Mas desacordo não implica
paralisia. O relatório Investing in Climate for Change (Investindo no Clima
para a Mudança, em tradução livre), do Programa da ONU para o Meio Ambiente,
avaliou a atual onda de investimentos em energia renovável entre 2004 e 2010,
gerados pela necessidade de diminuir a queima de energias fósseis e o impacto
da poluição do gás carbônico no aquecimento do planeta. Nos países
desenvolvidos, o valor já passou de US$ 15 bilhões para US$ 70 bilhões. Nos
países em desenvolvimento o cenário é ainda mais positivo: passamos de US$ 4
bilhões, em 2004, para US$ 72 bilhões, em 2010, superando o valor investido
pelos países ricos.
“Se olharmos do ponto de vista
técnico, já existe conhecimento suficiente para abastecer toda a humanidade com
energia renovável”, diz Pacca.
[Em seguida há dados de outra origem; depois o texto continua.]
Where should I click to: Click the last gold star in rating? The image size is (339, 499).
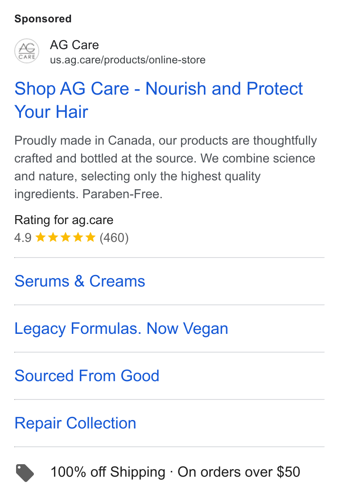point(90,237)
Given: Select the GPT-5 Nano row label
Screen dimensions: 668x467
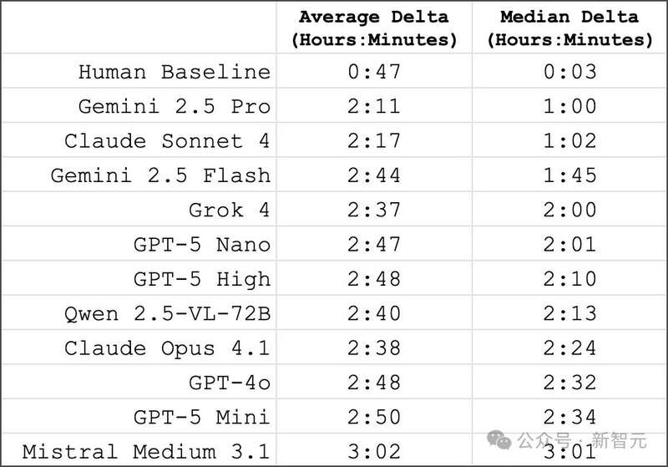Looking at the screenshot, I should 202,245.
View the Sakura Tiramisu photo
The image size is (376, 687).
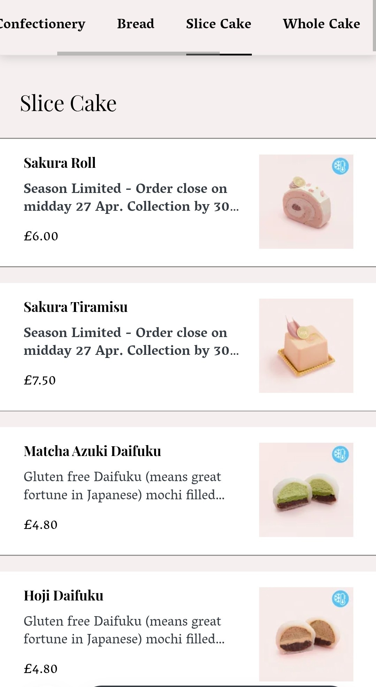point(306,346)
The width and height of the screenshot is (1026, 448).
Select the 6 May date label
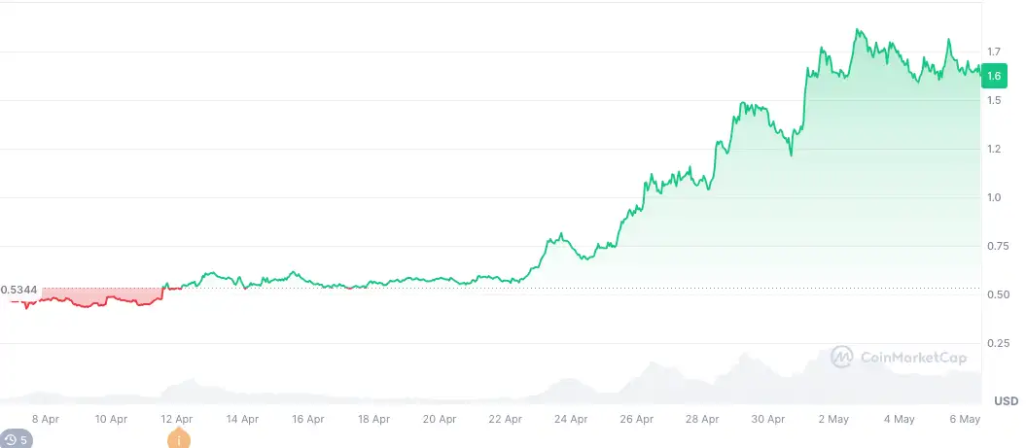[x=965, y=420]
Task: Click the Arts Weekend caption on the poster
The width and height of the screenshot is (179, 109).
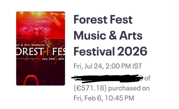Action: (34, 45)
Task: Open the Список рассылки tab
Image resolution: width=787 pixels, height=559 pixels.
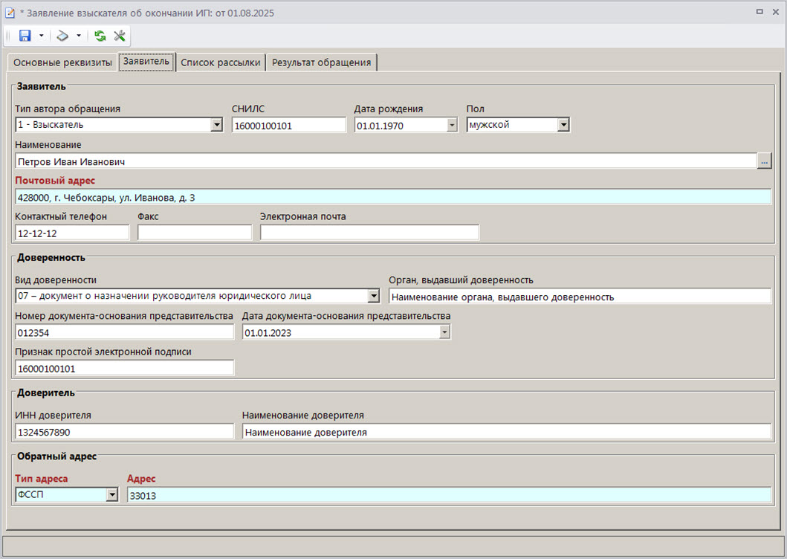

Mas o caminho não é simples. “Foram feitos
investimentos nas fontes poluentes, e dificilmente esses países voltarão atrás.
A própria China construiu muitas termelétricas recentemente; ela não vai
simplesmente destruir essas usinas. Mas podemos pensar que as termelétricas têm
uma vida útil limitada”, completa.
O mundo está longe de equacionar
sua dependência de energia elétrica, que aumenta sem parar. Mas, se os governos
continuarem a aumentar os investimentos em recursos menos poluentes, como a
energia dos rios, do sol, do vento e da biomassa, a era do carvão, do óleo e da
fumaça pode, eventualmente, chegar ao fim.